Crabcakes replace Canadian bacon in this classic dish, and there’s no need for hollandaise sauce.

2 tablespoons extra-virgin olive oil

½ cup mixed diced red, yellow and green bell peppers

½ cup diced red onions

1 cup heavy cream

½ teaspoon minced jalapeño chili or red pepper flakes

2 teaspoons chopped fresh chives

2 teaspoons chopped fresh dill

2 teaspoons chopped fresh flat-leaf parsley

Leaves from 2 fresh thyme sprigs, chopped

½ teaspoon salt

1/8 teaspoon cayenne pepper

1 extra large egg, lightly beaten

1 cup panko breadcrumbs, divided

1 cup ground almonds, divided

1¼ pounds fresh lump crabmeat, picked over for cartilage and shell fragments

5 tablespoons unsalted butter, at room temperature

2 tablespoons vegetable oil, plus more as needed

6 English muffins, split

12 extra large eggs

Salt

Chopped chives for garnish

1. You will need to make the crab mixture and shape the cakes at least one hour before you are ready to cook them. In a 10-inch skillet, heat the olive oil over medium-high heat. Add the bell peppers and onions and saute, stirring frequently, until tender, seven to nine minutes. Using a slotted spoon, transfer to a bowl and let cool.

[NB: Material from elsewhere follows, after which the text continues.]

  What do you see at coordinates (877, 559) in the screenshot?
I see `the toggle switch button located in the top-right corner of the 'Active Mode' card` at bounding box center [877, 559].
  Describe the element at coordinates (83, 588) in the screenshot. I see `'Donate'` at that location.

2. While the pepper mixture is cooling, return the skillet to medium-high heat, add the cream and jalapeño and simmer briskly, stirring frequently, until the cream is reduced by half, about five minutes. Add to the pepper mixture and let cool for about 15 minutes.

3. Add the chives, dill, parsley, thyme, salt and cayenne to the cooled mixture and stir well. Stir in the egg and half each of the breadcrumbs and almonds. Gently fold in the crabmeat; the mixture should be lumpy.

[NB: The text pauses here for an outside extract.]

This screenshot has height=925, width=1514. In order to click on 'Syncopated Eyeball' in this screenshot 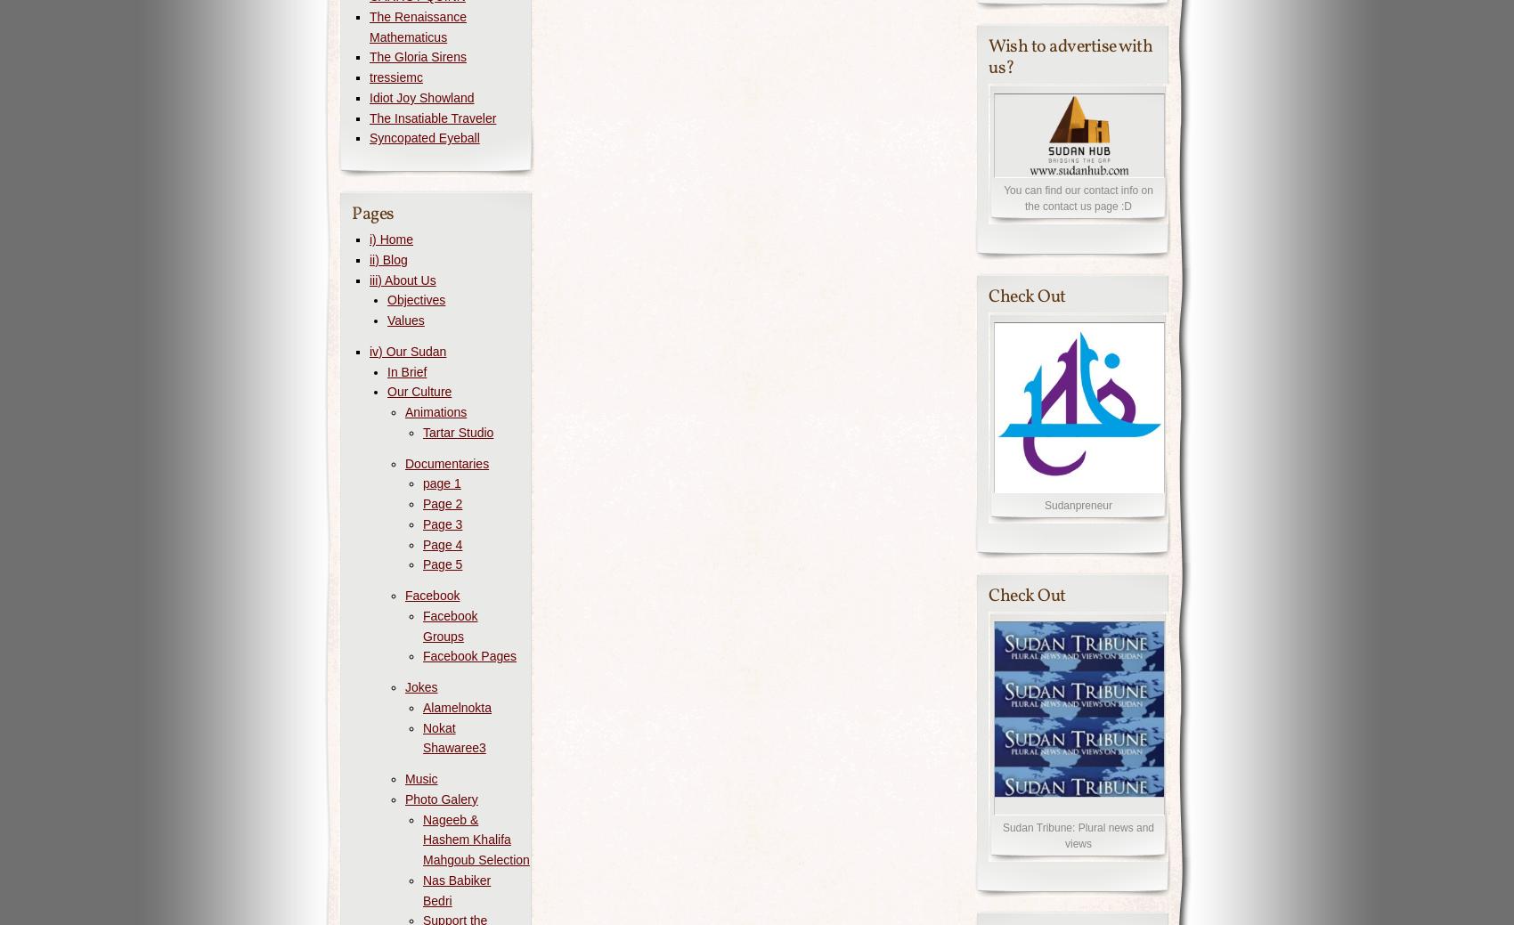, I will do `click(368, 137)`.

4. On a plate, stir together the remaining breadcrumbs and almonds. Have ready a baking sheet.

5. With clean hands, divide the crab mixture into 12 equal portions, then shape each portion into a cake the diameter of an English muffin. As you form each cake, gently press both sides of it into the crumb-almond mixture to coat well, then place on the baking sheet. When all of the cakes are ready, cover the pan loosely with plastic wrap and refrigerate at least one hour or up to three hours.

6. To cook and serve the crabcakes, preheat the oven to 200 degrees. Have ready a large baking dish. In a large skillet, combine 2 tablespoons of the butter and 2 tablespoons vegetable oil over medium-high heat. When the butter is melted, add half of the crabcakes and saute, carefully turning them once with a spatula, until they are golden brown on both sides and cooked through, about four minutes on each side. Transfer to the baking dish and keep warm in the oven while you cook the remaining crabcakes the same way, adding more oil to the pan if needed to prevent sticking.

7. When the crabcakes are almost done cooking, toast the English muffins and spread them lightly with a little of the remaining butter. Place one or two muffin halves, cut side up, on each individual serving plate, or place them all on one or two large platters.

8. As soon as all of the crabcakes are cooked and in the oven, wipe out the skillet, return it to medium-high heat, and melt enough of the remaining butter in it to coat the bottom evenly when you swirl the pan. Carefully crack just enough eggs into the pan to fit without crowding and sprinkle them with salt. Fry until the whites are set and the yolks are cooked to your or your guests’ liking, spooning a little of the butter from the pan over the whites and yolks to help them set, three to five minutes.

9. Transfer the same number of crabcakes to muffin halves as eggs you cooked, and top each crabcake with a fried egg. Repeat with the remaining butter, eggs, and crabcakes. Garnish the eggs with the chives and serve right away.

From Wolfgang Puck in “The Macy’s Culinary Council Thanksgiving Holiday Cookbook.”